Peter Brook‘s five-hour-plus film adaptation of “The Mahabharata” is set for a BFI Blu-ray release on Aug. 10, presented in high definition from a new 4K restoration of the 1989 production.

The release centres on the triptych version of the film, running 332 minutes, which sits between Brook’s three-hour cinema cut and the six-hour television version he shot concurrently. Based on the ancient Hindu epic, the film was originally produced by Brook with screenwriters Jean-Claude Carrière and Marie-Hélène Estienne, and features an international cast drawn from 16 nationalities.

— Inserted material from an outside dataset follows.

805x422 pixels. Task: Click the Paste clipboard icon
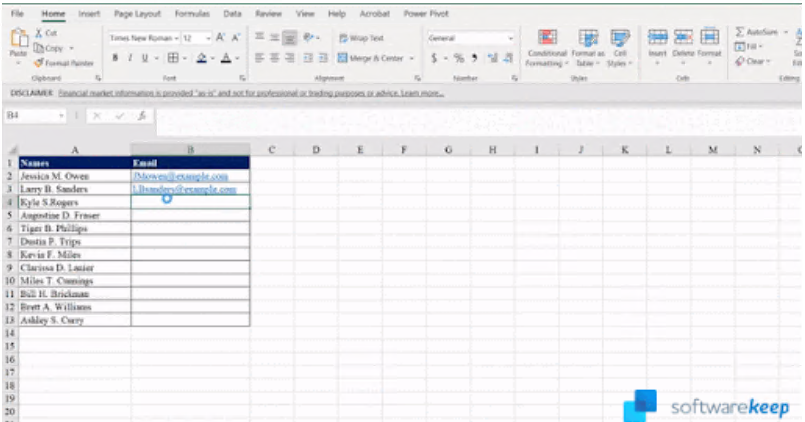click(x=18, y=42)
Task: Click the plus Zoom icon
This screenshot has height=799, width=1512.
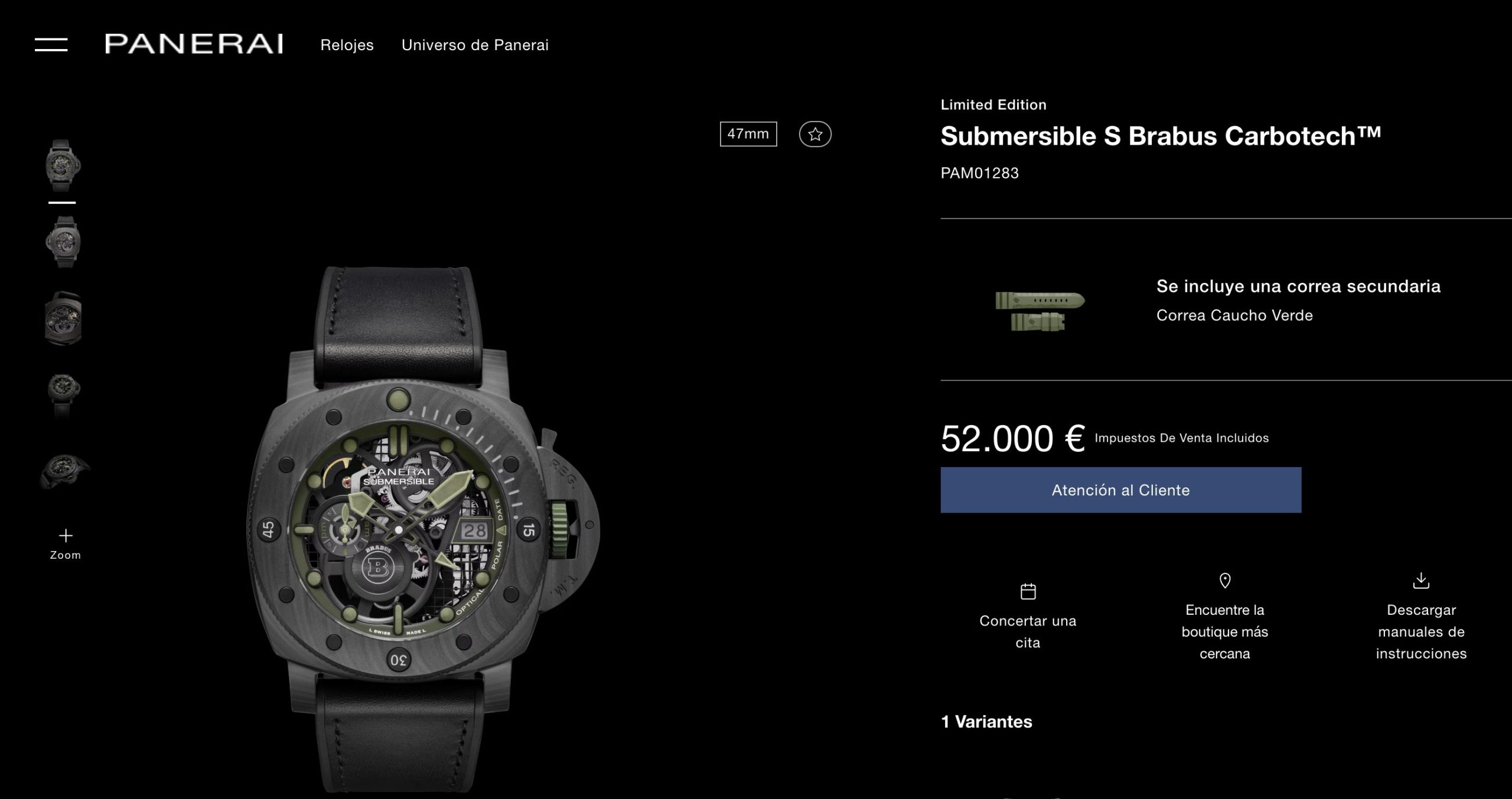Action: tap(66, 536)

A key addition to the disc is “My Father’s Legacy – Simon Brook on The Mahabharata,” a newly filmed 35-minute interview in which the director’s son reflects on his memories of the production, its cultural significance and his father’s legacy. Simon Brook also led the technical restoration of the film, which had largely disappeared from circulation after the original 35mm prints were lost. Working without an inventory, the team recovered camera negative for approximately 95% of the film from 3,451 scattered reels of negative and sound elements. The original scan was performed at 8K resolution – what Brook has described as a first for a European heritage film – generating 450 terabytes of data before being finished for the Blu-ray presentation.

“My father believed ‘The Mahabharata’ belonged to everyone and remains particularly relevant,” Simon Brook told Variety. “This Blu-ray release ensures that audiences can continue discovering it for generations to come.”

The two-disc set also includes “Making the Mahabharata,” a 55-minute documentary from 1989 in which Brook, Carrière and cast members discuss the production, and “Brook by Brook,” a 70-minute portrait of the director made in 2002 by his son. A 1934 travelogue, “Pageant of the Sun-god,” documenting a celebration of the Maharana of Udaipur, is also included, along with a trailer.

First-pressing copies will ship with an illustrated booklet containing new essays by Ravi Jain and Miriam Fernandes of the Why Not Theatre and actor Georges Corraface, archive pieces by Carrière and Peter Brook, and restoration notes by Simon Brook.

Peter Brook, who died in 2022 at the age of 97, developed “The Mahabharata” from a nine-hour stage production created with Carrière. The film had its world premiere at the Venice Film Festival in 1989, where it drew a standing ovation. The restored version returned to Venice in 2024. It has had a global festival run since then and is currently touring the U.K. under the aegis of the London Indian Film Festival.